As governments and industries accelerate the shift toward a net-zero economy, it has become more critical than ever for businesses to embrace innovation and sustainability, open up new growth opportunities and stay relevant in the new low-carbon economy. Investment is essential for the development and increasing demand of a growing market. United Nations devised the term “Sustainability” in 1987 as the development method that meets the demand and needs of people at present without compromising the future need. The United Nations Environmental Programme (UNEP), in their approach to promote Sustainable Finance Scheme, has described the finance which includes:
- Sustainable Finance: Environmental, Social, Governance and Economic aspects.
- Green Finance: Climate finance but excludes Social and Economic aspects.
- Climate finance: It is a subset of environmental (green) finance.
Figure 1: Linkages between climate,green and sustainable finance
Because of the challenges, SIDBI has introduced a scheme called Sustainable Finance Scheme (SFS) an initiative towards the Green India mission. Sustainable finance, such as green bonds, holds stocks in companies with good environmental, social and governance (ESG) records with a goal of protecting the environment.
Origin of Sustainable Finance scheme (SFS)
The scheme was launched by the Small Industries Development Bank (SIDBI). It develops the entire value chain of energy efficiency or cleaner production and sustainable development projects that lead to necessary improvements in sustainable development in the MSMEs that are presently not covered under viable financing lines of credit.
Objectives & Eligibility Criteria of SFS
The main objectives of the scheme are as follows:
- New or existing Micro, Small, and Medium Enterprises (MSMEs) that come under the MSMED Act, 2006 will be eligible for funding under the scheme.
- To provide funds to projects not covered under international lines of credit to develop projects that help in energy efficiency and cleaner production.
- Provides funding for eco-friendly labelling, green buildings, green microfinance, Bureau of Energy Efficiency (BEE) star rating, and renewable energy projects.
- Provide funding for biomass gasifier power plants, mini hydel power projects, wind energy generators, solar power plants, etc., for non-captive or captive use.
- Funding is provided for MSMEs that invest in waste management and sustainable development projects.
- Provides funding to Original Equipment Manufacturers (OEMs) that manufacture energy-efficient or cleaner production or green equipment etc. (OEMs have to be an MSME, or it has to supply their products to a substantial number of MSMEs)
Type of Enterprises
Less than Rs.1 Crore
Less than Rs.5 Crore
Less than Rs.10 Crore
Less than Rs.50 Crore
Less than Rs.20 Crore
Less than Rs.100 Crore
Interest Rate for Sustainable Finance Scheme
The interest rate is the same as offered by the credit ratings of MSMEs.
G20 Sustainable Finance Scheme
The Indian government is aiming toward the G20 Slogan of “One Earth, One Family, One Future” to connect with the country’s strategic aim of attracting huge investment into India’s technological and human development.
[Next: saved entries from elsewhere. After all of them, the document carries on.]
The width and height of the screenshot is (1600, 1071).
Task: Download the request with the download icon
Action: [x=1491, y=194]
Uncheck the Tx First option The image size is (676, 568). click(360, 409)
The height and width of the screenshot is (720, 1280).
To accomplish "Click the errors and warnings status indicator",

This investment will ensure clean water, air and energy, building natural resilience to mounting climate shocks and accelerating the delivery of net zero objectives, i.e. SDG 13 and other classic green priorities. Sustainable finance in India is shaping up to be an imperative profoundly focused on people.
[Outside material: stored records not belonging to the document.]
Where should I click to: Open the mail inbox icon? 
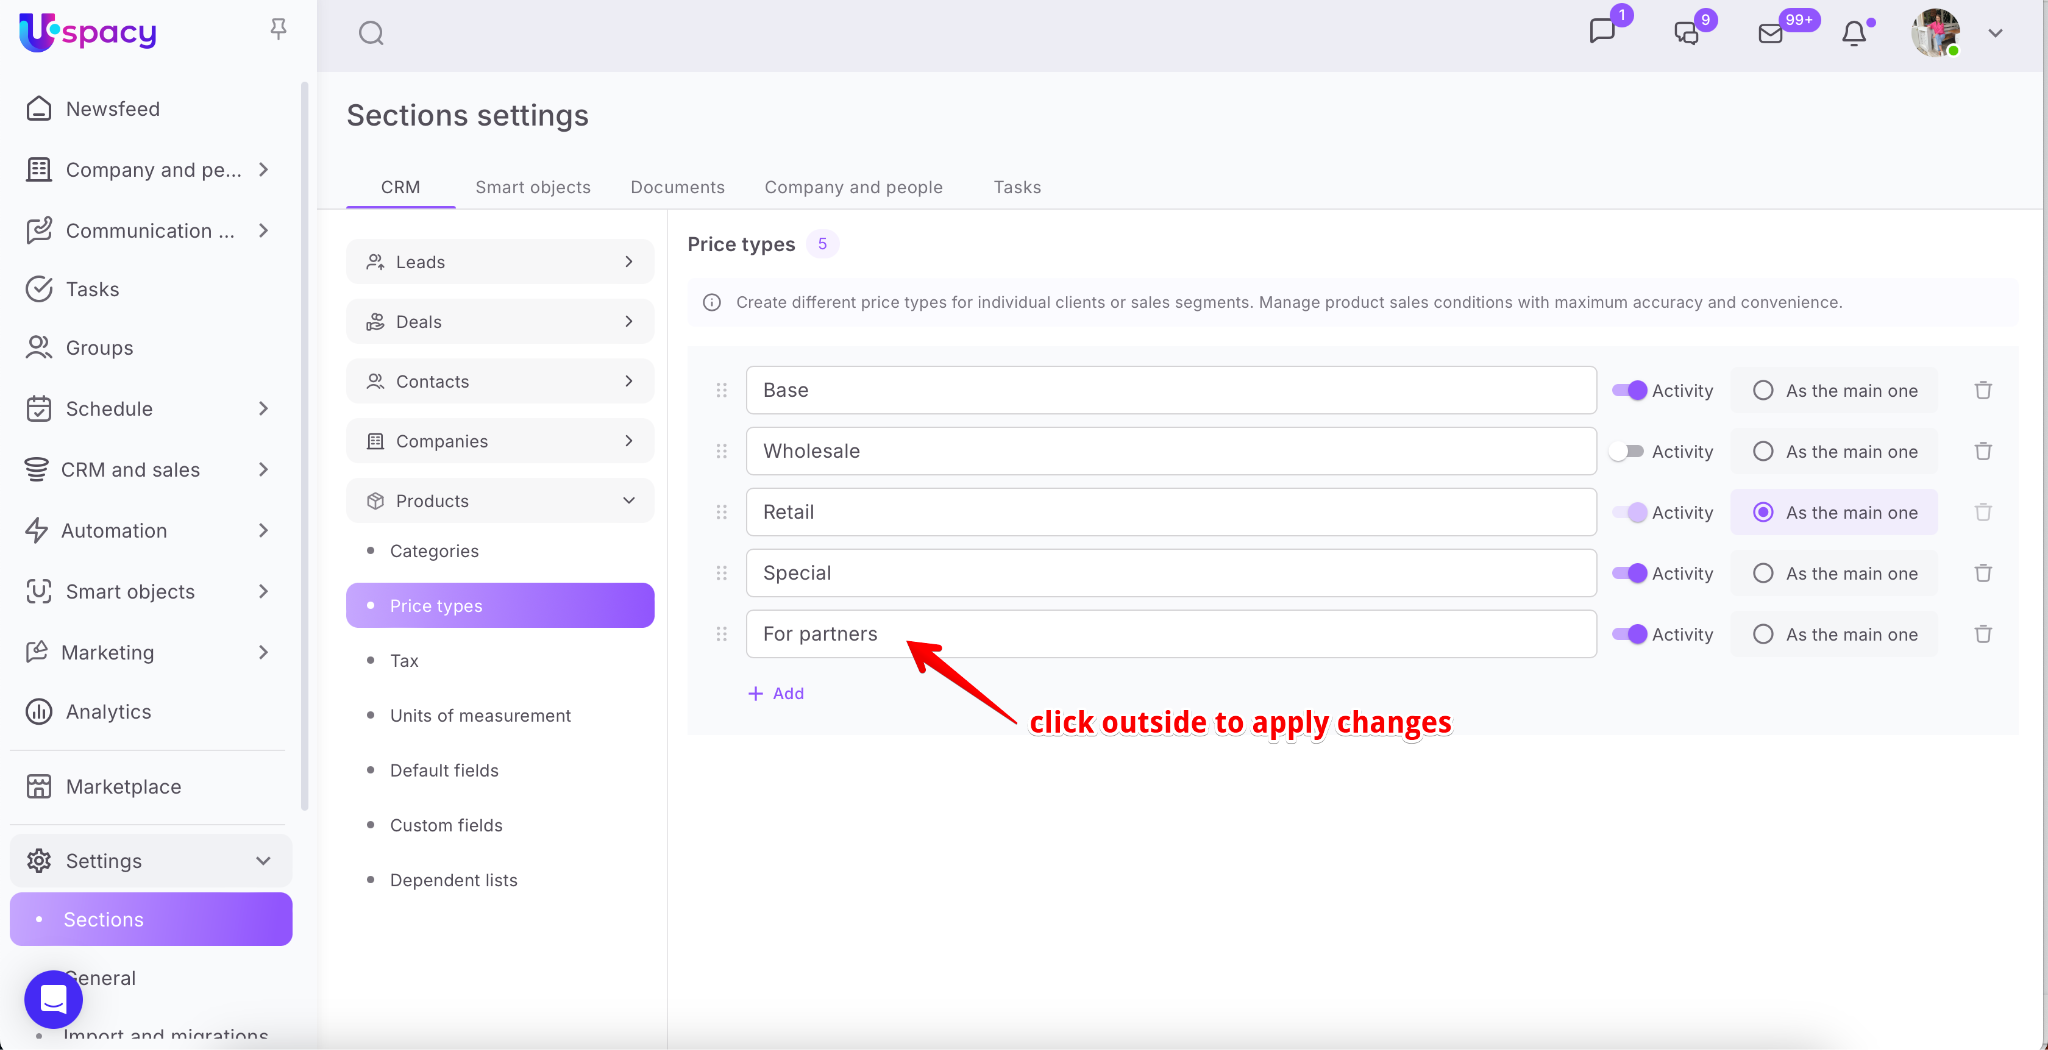click(1770, 34)
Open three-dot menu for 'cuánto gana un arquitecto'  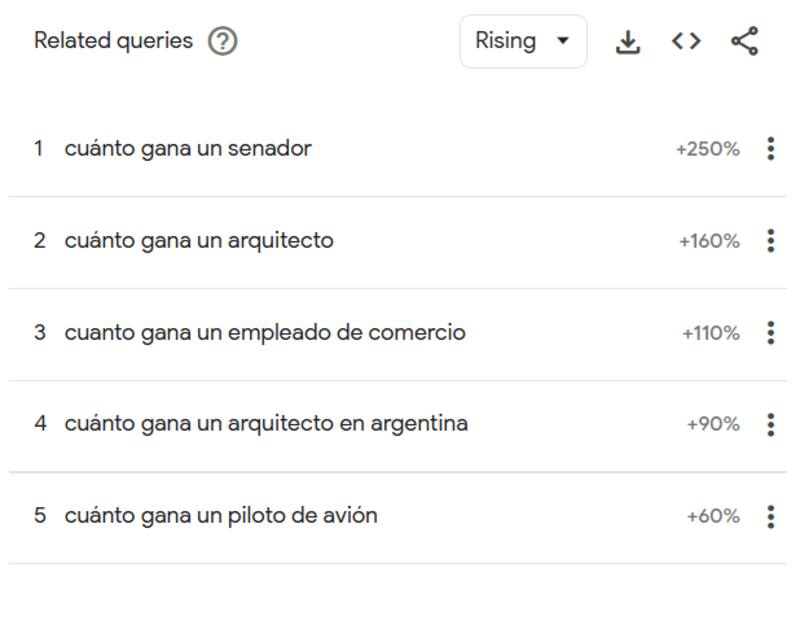point(770,241)
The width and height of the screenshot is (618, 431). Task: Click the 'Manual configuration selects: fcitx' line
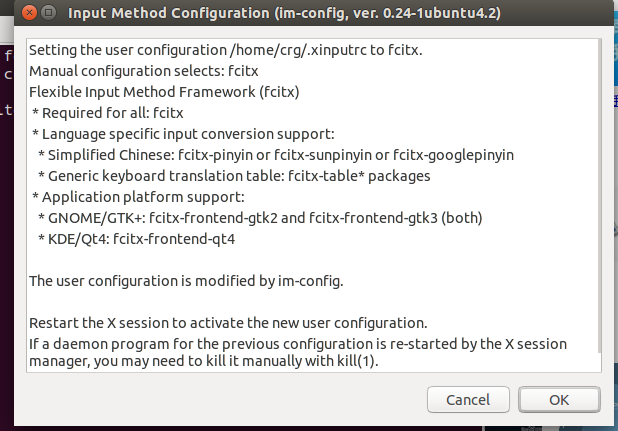pos(143,71)
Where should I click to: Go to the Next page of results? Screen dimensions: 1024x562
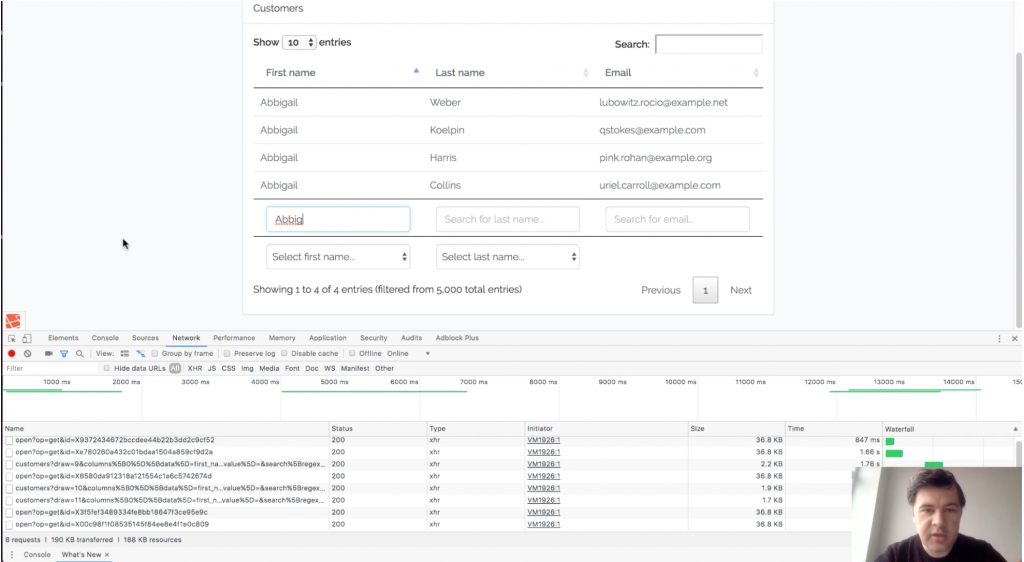click(x=740, y=290)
India’s Vision Towards Sustainable Finance
Hon’ble Finance Minister Mrs Nirmala Sitaraman, in Union Budget 2023, identified the market growth towards sustainable development, which includes as:
- Green Growth as the seven priority or Saptrishi
- Reducing carbon intensity by 2070
- Green job opportunities
- Lifestyle for Environment “LiFE”
- Green Credit Programme:
- Encourage behavioural change
- Mitigate climate change and ensure ecosystem sustainability
- Increasing energy and resource use efficiency
The market for sustainable finance is growing globally. In Asia, the sustainable finance market is accelerating, too, largely driven by green bonds. The market includes a range of types of capital under the broad ESG heading. Sustainable finance can be deployed as negative or exclusionary investments that aim to “do no harm” or positive/integrated investments that can be deployed to create additional social or environmental impact typically aligned with the SDGs. Consultation is needed by technical experts when making investment decisions in the financial sectors, which leads to increased longer-term investments into sustainable economic activities and projects through sustainable finance scheme that helps in energy efficiency and cleaner production.